Help the coach and divide the teams the way he wants.
Input
The first line of the input contains integers n and m (3 ≤ n ≤ 48, 0 ≤ m≤ n(n-1)/2. Then follow m lines, each contains a pair of integers ai, bi (1 ≤ ai < bi ≤ n) — the pair ai, bi means that students with numbers ai and bi want to be on the same team.
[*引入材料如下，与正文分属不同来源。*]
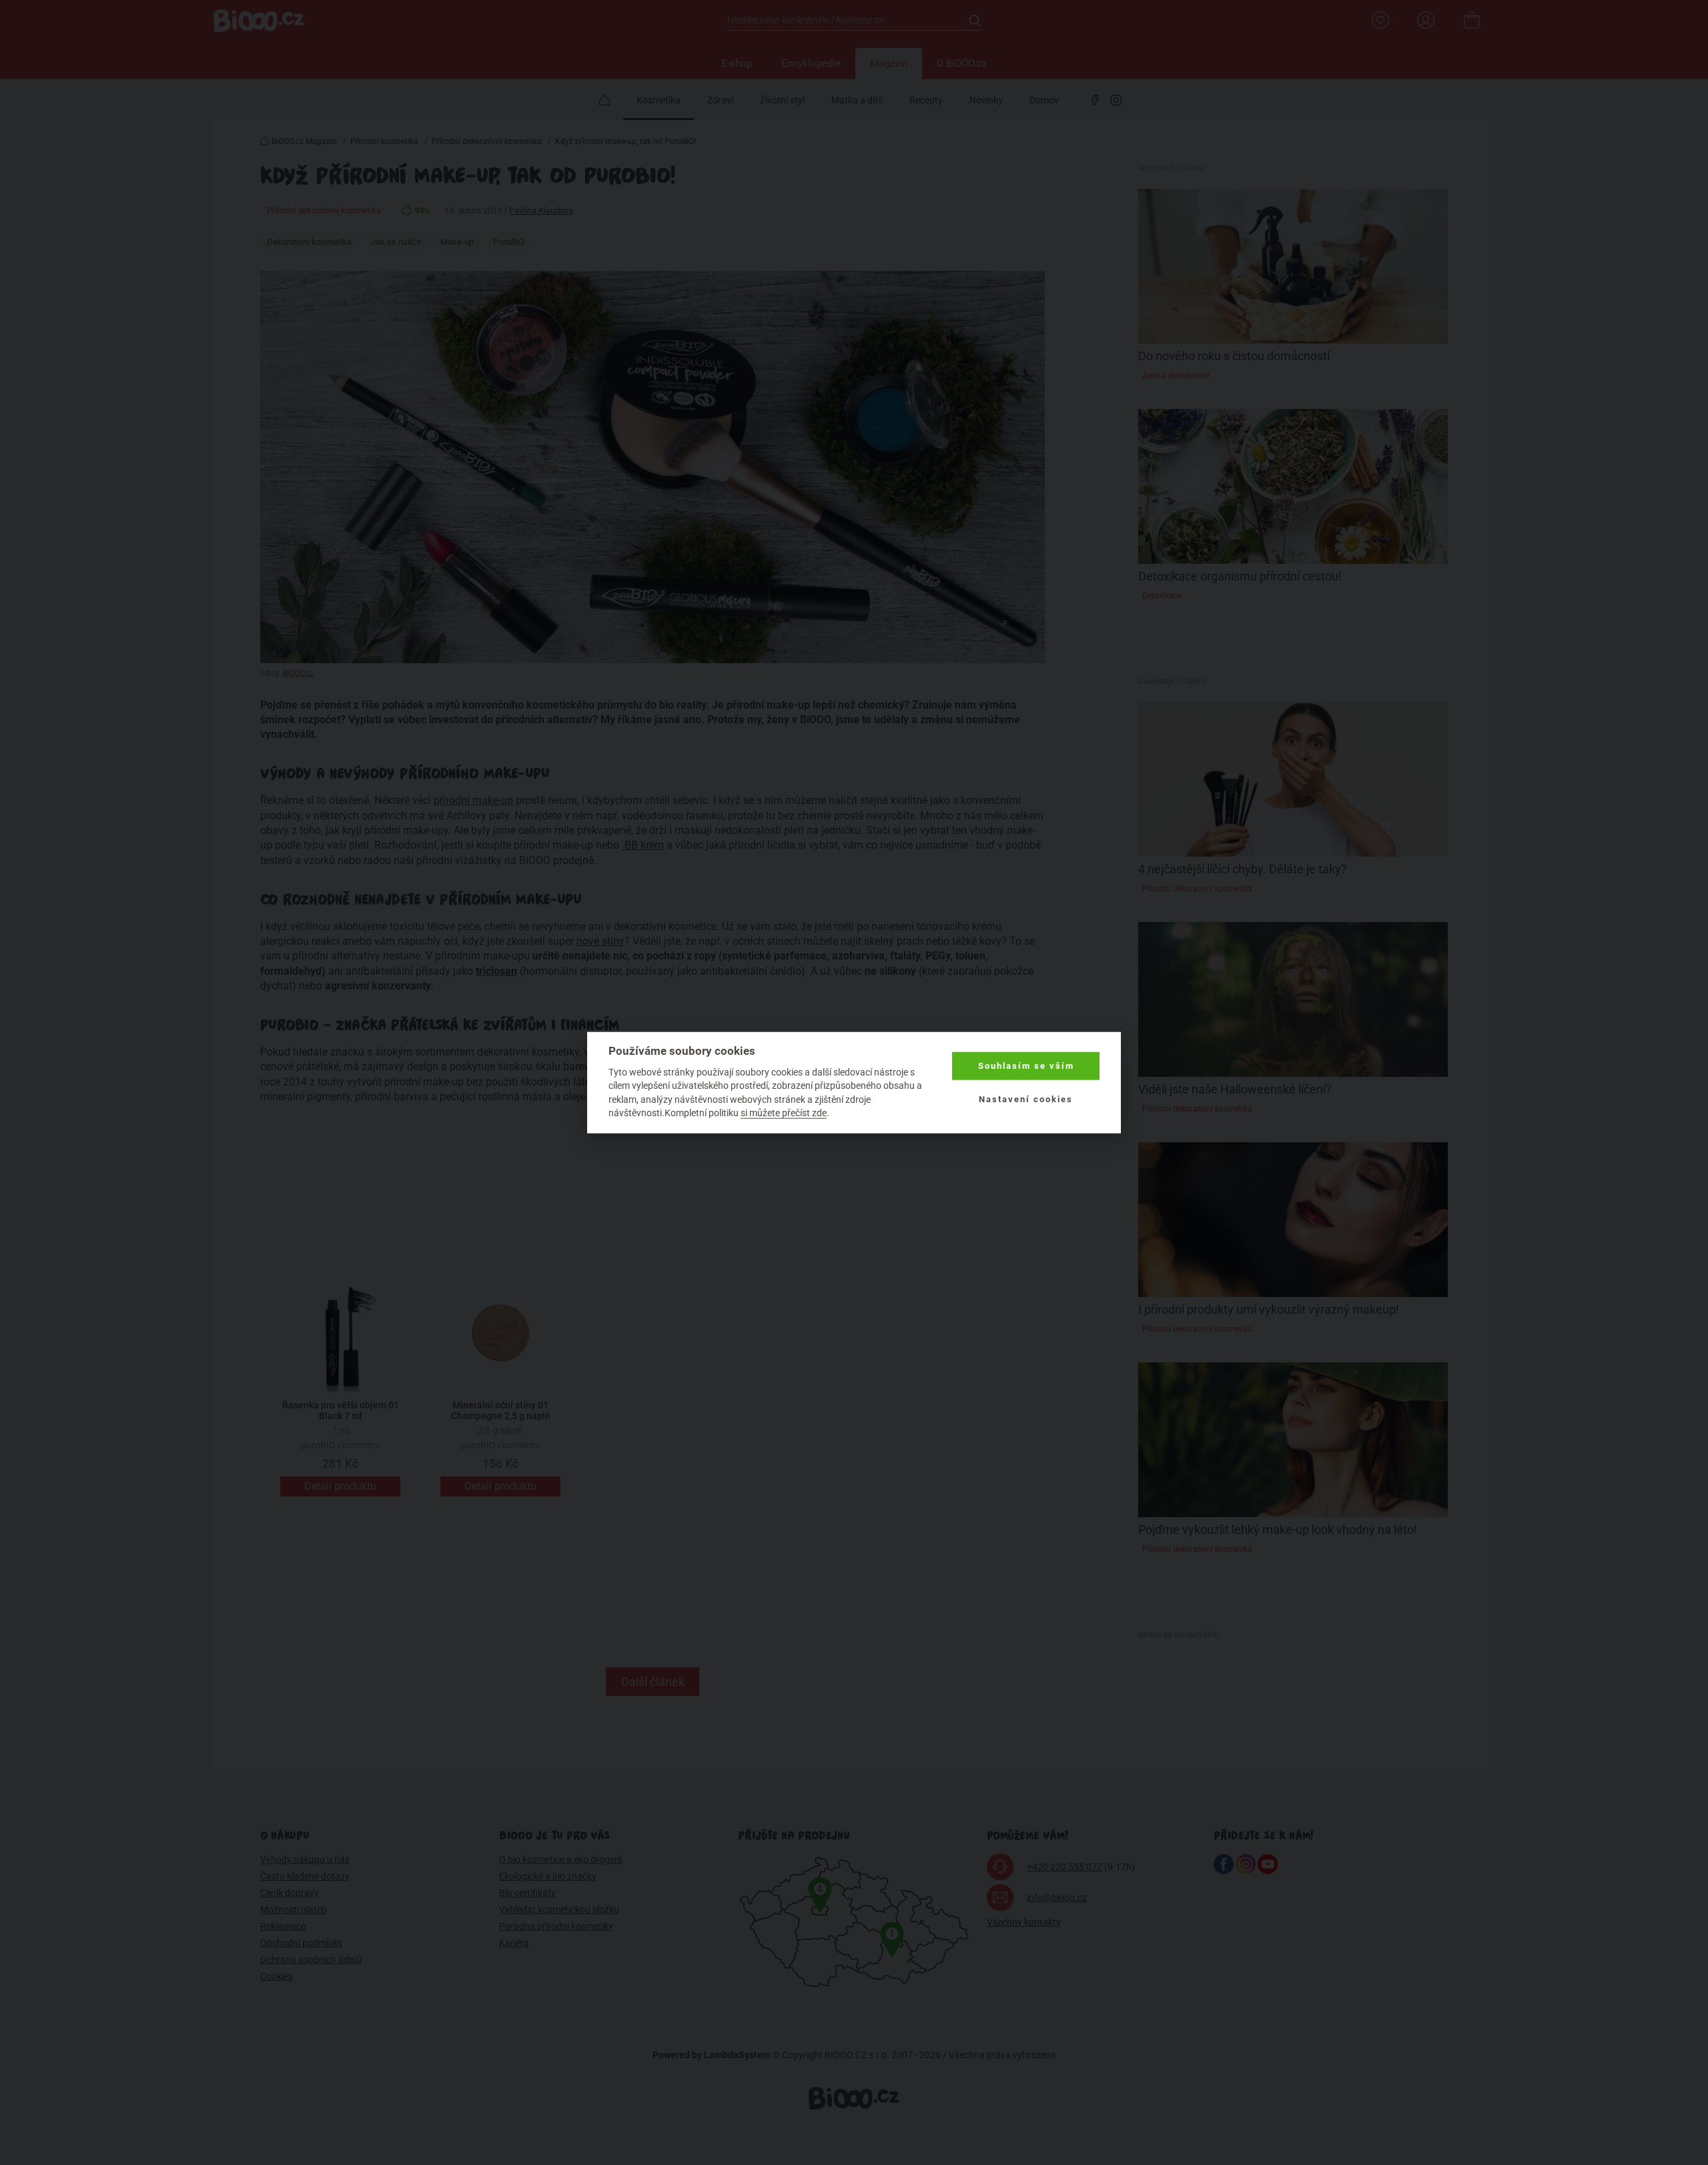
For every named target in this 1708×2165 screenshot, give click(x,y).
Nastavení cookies (1026, 1099)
It is guaranteed that n is divisible by 3. It is guaranteed that each pair ai, bi occurs in the input at most once.
Output
If the required division into teams doesn’t exist, print number -1. Otherwise, print lines. In each line print three integers xi, yi, zi (1 ≤ xi, yi, zi ≤ n) — the i-th team.
If there are multiple answers, you are allowed to print any of them.
Examples
Input-1
3 0
Output-1
3 2 1
Input-2
6 4
1 2
2 3
3 4
5 6
Output-2
-1
Input-3
3 3
1 2
2 3
1 3
Output-3
3 2 1
题目有点长,放在博客里,考虑到有些人连接外网可能比较费劲
题意
有个编程教练,要将他的n个学生分成三人一组(输入保证:n%3==0),给出m组条件,表示两两学生ai,bi必须分配到同一组。如果符合题意,输出分组结果(组内顺序与各组顺序随意),否则,输出-1.
某度翻译是真的坑,“split into groups of three” 翻译成“分成三组”,我当时就傻了,然后一看原题…
以后再也不能偷懒直接机翻了…
分析
从题意上应该可以很容易看出是考察并查集,用并查集的两个基本操作,合并+查找,顺带路径压缩,使n个学生形成明显的组别,保存于f[]数组中。
当你完成了这一步,这题的难点也就来了。
首先,题目要求三人一组输出,但进行了“并查集”操作后,每个队员只能知道自己的队长是谁,队员之间互相不了解,队长也不知道队员是谁,甚至不知道有几个队员,这给我们的输出工作带来了不便(你硬要说for循环多扫几遍,边扫边统计,那我也没办法),我个人更倾向于将各组从乱序中剔出,即用node结构体储存每一个组,如果一个人不属于任何组,那就自成一组。此番处理,便于输出,也便于接下来的组间合并。
其次,m组条件并不保证每组正好三人,有的队员可能不属于任何组,有些组可能2人,4人,甚至更多,多于3人可以直接判否,输出-1,但是对于一人和两人的组,就要进行合并,如何合并,又成了我们眼前的一道坎。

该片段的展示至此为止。